Can you describe the creative process behind your logotype for Positive News?
The final logotype and brand identity had to embody positive values and contain an element of future focus. The logotype also needed to work as a masthead. To achieve this in the design, the forward arrow shape within the capital ‘P’ serves to differentiate it and give it a sense of purpose. The word Positive was amplified and News reduced in size to work as a lockup. The dot of the ‘i’ also doubles as the dot of the url in positive.news.
Our creative insight was to give a viewer’s sense of a light being switched on.

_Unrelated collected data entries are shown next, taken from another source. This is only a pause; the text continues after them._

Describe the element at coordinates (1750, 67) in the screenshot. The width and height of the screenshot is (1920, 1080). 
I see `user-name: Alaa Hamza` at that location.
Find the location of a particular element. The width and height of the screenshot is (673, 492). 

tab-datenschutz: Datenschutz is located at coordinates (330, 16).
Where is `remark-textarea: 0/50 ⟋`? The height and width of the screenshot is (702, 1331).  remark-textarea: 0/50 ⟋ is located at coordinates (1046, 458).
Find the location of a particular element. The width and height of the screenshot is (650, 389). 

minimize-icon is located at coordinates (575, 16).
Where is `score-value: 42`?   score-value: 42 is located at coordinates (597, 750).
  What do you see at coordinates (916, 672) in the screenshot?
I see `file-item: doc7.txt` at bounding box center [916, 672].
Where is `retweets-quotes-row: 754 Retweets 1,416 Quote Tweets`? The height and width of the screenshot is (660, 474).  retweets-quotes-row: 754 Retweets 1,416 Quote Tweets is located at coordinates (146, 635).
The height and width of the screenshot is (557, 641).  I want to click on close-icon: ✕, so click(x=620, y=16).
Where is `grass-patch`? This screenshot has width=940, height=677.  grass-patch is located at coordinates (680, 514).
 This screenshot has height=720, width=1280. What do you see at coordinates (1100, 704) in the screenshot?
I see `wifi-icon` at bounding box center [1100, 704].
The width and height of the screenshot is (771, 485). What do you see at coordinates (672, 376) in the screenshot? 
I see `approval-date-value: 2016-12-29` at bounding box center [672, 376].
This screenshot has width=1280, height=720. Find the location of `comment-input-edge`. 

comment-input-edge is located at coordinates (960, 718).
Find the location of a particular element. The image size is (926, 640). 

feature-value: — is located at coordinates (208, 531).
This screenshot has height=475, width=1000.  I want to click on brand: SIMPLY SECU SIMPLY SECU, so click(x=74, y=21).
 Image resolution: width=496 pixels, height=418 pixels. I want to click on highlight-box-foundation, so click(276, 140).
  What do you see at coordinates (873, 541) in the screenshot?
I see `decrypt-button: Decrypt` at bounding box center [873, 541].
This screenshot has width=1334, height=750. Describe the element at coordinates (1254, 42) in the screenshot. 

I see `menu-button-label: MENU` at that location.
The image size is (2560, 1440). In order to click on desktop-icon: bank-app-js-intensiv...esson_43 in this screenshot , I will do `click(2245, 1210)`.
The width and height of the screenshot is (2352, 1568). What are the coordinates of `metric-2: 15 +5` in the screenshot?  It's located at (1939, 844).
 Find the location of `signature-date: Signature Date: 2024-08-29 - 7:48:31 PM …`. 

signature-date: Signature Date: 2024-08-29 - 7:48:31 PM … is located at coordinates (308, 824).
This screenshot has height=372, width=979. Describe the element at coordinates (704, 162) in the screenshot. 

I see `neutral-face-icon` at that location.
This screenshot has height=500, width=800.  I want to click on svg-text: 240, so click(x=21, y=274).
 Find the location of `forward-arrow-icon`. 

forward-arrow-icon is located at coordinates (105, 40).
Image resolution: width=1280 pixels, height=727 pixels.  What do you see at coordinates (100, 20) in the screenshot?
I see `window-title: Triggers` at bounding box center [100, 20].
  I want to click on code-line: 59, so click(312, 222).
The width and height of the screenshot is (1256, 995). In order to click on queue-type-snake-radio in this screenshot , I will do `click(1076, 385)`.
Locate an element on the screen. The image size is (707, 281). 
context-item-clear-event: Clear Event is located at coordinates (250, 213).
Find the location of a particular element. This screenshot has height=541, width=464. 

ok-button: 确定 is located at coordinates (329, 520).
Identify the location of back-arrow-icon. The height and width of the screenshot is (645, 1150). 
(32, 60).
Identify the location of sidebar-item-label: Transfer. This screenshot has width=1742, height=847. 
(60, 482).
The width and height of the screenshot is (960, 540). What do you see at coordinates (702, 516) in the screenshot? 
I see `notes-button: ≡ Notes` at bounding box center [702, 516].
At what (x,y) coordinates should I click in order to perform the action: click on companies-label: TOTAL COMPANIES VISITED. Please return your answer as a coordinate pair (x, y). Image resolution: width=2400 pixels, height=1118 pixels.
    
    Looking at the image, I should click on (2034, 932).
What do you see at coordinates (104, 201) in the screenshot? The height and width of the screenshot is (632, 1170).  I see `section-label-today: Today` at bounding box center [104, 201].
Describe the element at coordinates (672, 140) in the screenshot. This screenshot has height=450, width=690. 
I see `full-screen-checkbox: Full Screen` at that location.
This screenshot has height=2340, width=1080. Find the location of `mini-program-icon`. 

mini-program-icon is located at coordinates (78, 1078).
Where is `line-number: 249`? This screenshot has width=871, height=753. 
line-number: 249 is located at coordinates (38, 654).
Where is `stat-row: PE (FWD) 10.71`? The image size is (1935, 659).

This is reflected literally in the two table-lamp symbols we developed along with the line ‘switch the light on’. As an enlightening news source with an enlightened approach to journalism, the design of the brand and the magazine needed to reflect this.
Responding to a brief to be brave in the design approach, we chose a serious and sombre blue as the base colour, supported by two brights – turquoise and coral red. Three fonts were chosen – Neuzeit, Miller and Colchis, with a refreshed and modified version of Colchis being supplied by Seb McLauchlan.
The process of designing the UCL font was very much collaborative – we approached him with the idea of a display font based on the idea of the ‘disruptive’ research undertaken at UCL SoM. The challenge was to make the font appear disordered and irregular without affecting the legiblity and rigour – it still needed to look slick for a serious business institution. We sketched the initial characters which Michael tweaked and refined. The initial characters went back and forth several times until we were happy with the number and amount of alterations. From here, we formed a logic as to how the characters should be affected. Michael could then extrapolate the alterations on the remaining character set.
“The challenge was to make the font appear disordered and irregular without affecting the legiblity and rigour.”
How has the impact of the digital world affected the way you work compared to when there was more of an emphasis on print?
There’s been a huge impact obviously. Marketeers have now realised that what they need are graphic designers that design ‘in digital’ rather than in print. They’re salivating over people that can do that. Personally, I like working with Digital Designers like The Workers who complement our skills and are in it for the right reasons.
What’s your dream project?
Having done brand identity projects that reflect my love of both architecture and sport – Zaha Hadid Architects, One Pro Cycling and the Professional Squash Association – the only thing missing is my love of music so my dream project would be to design the ultimate Mod album for Paul Weller.
What does Studio Blackburn get up to outside of the studio?
Each summer we have a two week studio workation to Tarifa in Spain where we hire a small studio to work from, do graphic design, swim at lunchtime, eat and drink in the evenings and visit beach bars at weekends. Not a bad life really. And of course everyone except me seems to be into throwing pots these days. Shoreditch innit.